Я жил молча, сжав остатки зубов и запечатав остаток души. Словно ничего не было: ни Ананьева, ни Одессы, ни Донбасса, ни Воркуты. Утром встаешь, не помня, что тебе снилось ночью, и идешь на работу. С мастером, с товарищами говоришь о ремонте станков, о графике, потом молчишь вместе с ними. Дома молчишь. Слушаешь песни по радио – и молчишь. Порой вспомнишь палатку на Усе – но молчишь.
От Нины пришло письмо: Ева умерла, и следом за ней, через десять дней, умерла бабушка. Старушка пережила аресты своих сыновей, потеряла младшую дочь-партизанку, но не смогла пережить потерю старшей дочери. Я вспомнил Харьков 29-го года и Еву у колыбели. Она кормила Нину и повторяла:
– Что ты делаешь, Миша, что ты делаешь? Ты хочешь доконать меня? Володиной ноги чтоб у нас не было, а то я его выгоню, слышишь?
И через несколько лет, в декабре 34-го, она повторяла то же самое, сжимая руками виски и прислушиваясь к автомобильным гудкам.
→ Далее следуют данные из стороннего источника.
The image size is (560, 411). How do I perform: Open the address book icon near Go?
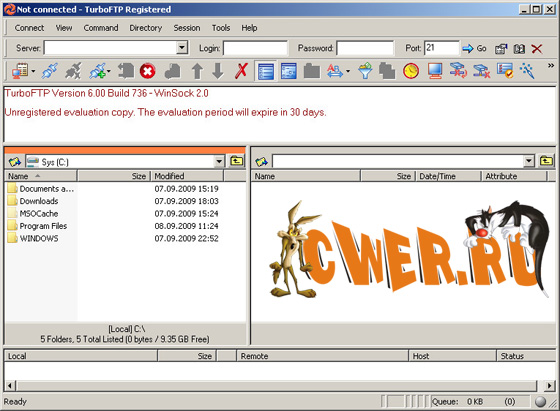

Смерть делят на естественную и насильственную. Какая это? Двадцать лет тянут и перекручивают нервы человека. Железная проволока, и та рвется, если перекрутить лишнее. А тут… Один брат исчез, потом второй брат, потом муж – пусть даже бывший муж! – потом и третий брат… Исчез секретарь райкома, исчезли знакомые коммунисты, исчезли люди, с которыми еще вчера здоровалась на совещании…
Вскоре пришло письмо и от мамы: отец умер от дистрофии.
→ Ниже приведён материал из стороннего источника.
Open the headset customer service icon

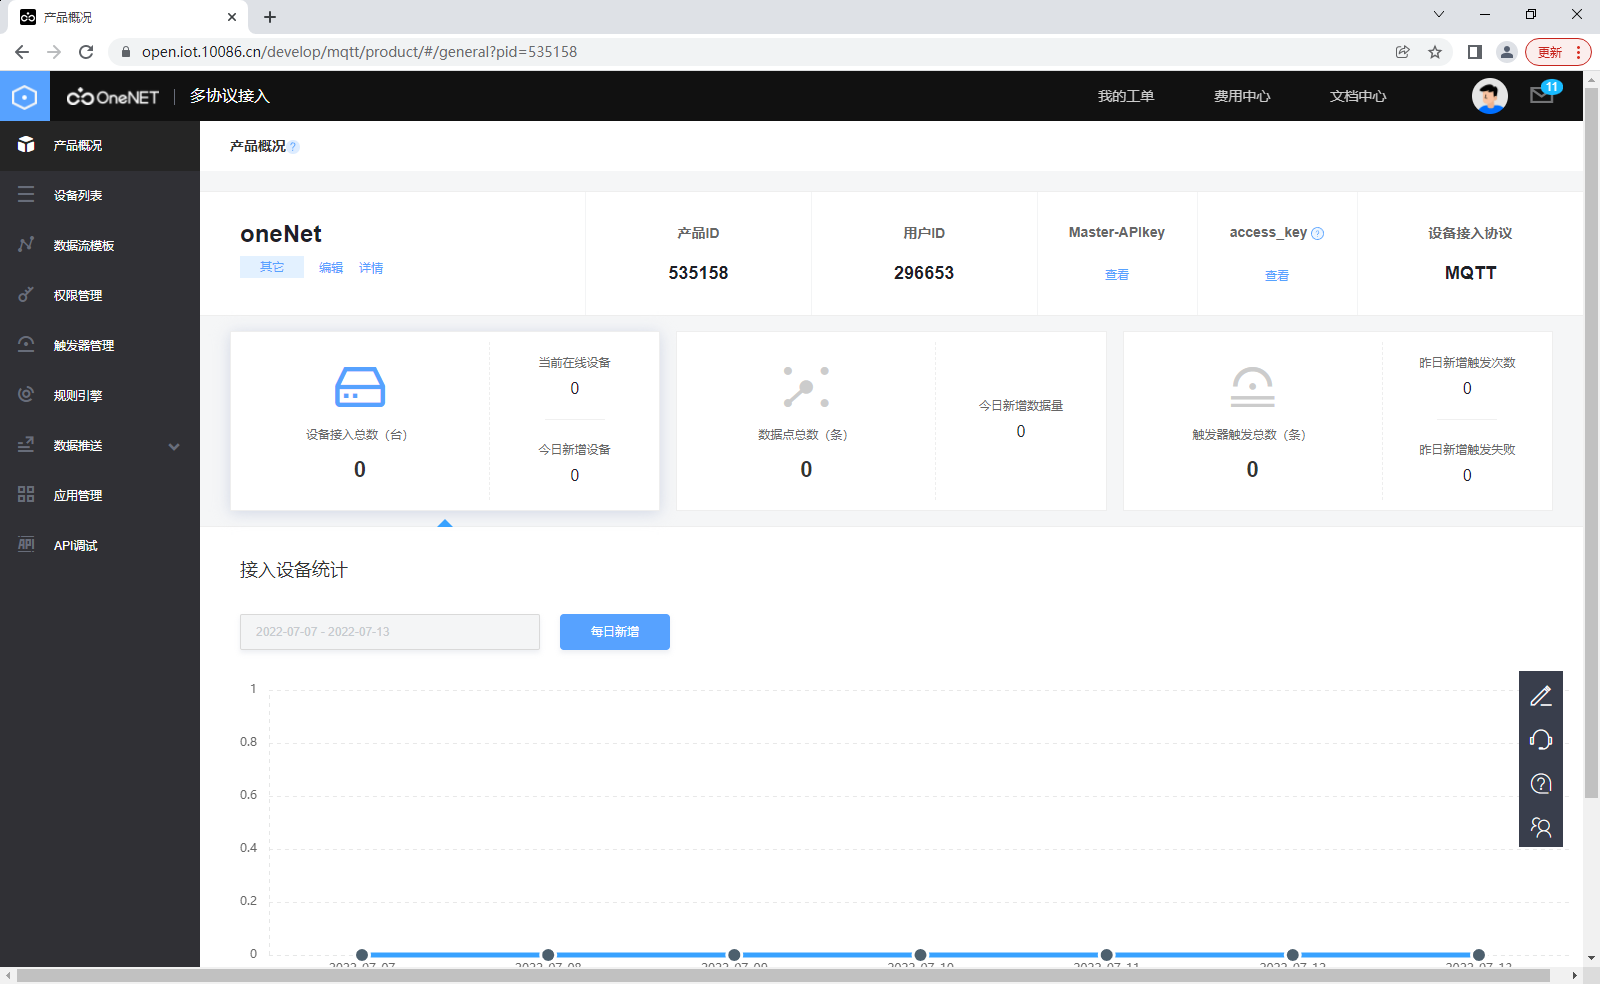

Со слов Нины я знаю, что в последние годы своей жизни Ева стала задумываться. Как было ей не думать? Она жила в Москве, там и слухов больше, чем в глухой станице, и арестов… Даже в Ахтарях приходится трудно – вот и заставляешь себя не думать.
Я приехал из лагеря и вернулся с войны, но мои друзья считали меня мертвым. Летом 47-го года получил я командировку в Белоруссию по делам, связанным с подбором оборудования на трофейных складах. Заехал в Москву, к детям и к маме, но ни к одному из старых друзей зайти и не подумал. Зачем? Им будет легче, если мертвый останется мертвым.
Кто из друзей мог быть уверенным во мне? Никто в те годы не был защищен от ареста, если бы даже он в жизни не знался с подобными мне бациллоносителями. Хорошо, что друзья похоронили меня. Мир праху моему!
… Кроме газет и радио, мало что связывало меня с жизнью Большой Земли. Рыбацкая станица Ахтари стоит в железнодорожном тупике на берегу Азовского моря. Там я работал в механическом цехе при строительстве рыбозавода. Всего в цехе было нас человек двадцать. Наш единственный токарь, демобилизованный солдат, выходивший в праздник на улицу в гимнастерке, увешанной орденами и медалями, иногда позволял себе вымолвить несколько слов в духе, какой мы усвоили на войне: вот вернемся домой – наведем порядок. Вы там, всякая накипь, смотрите!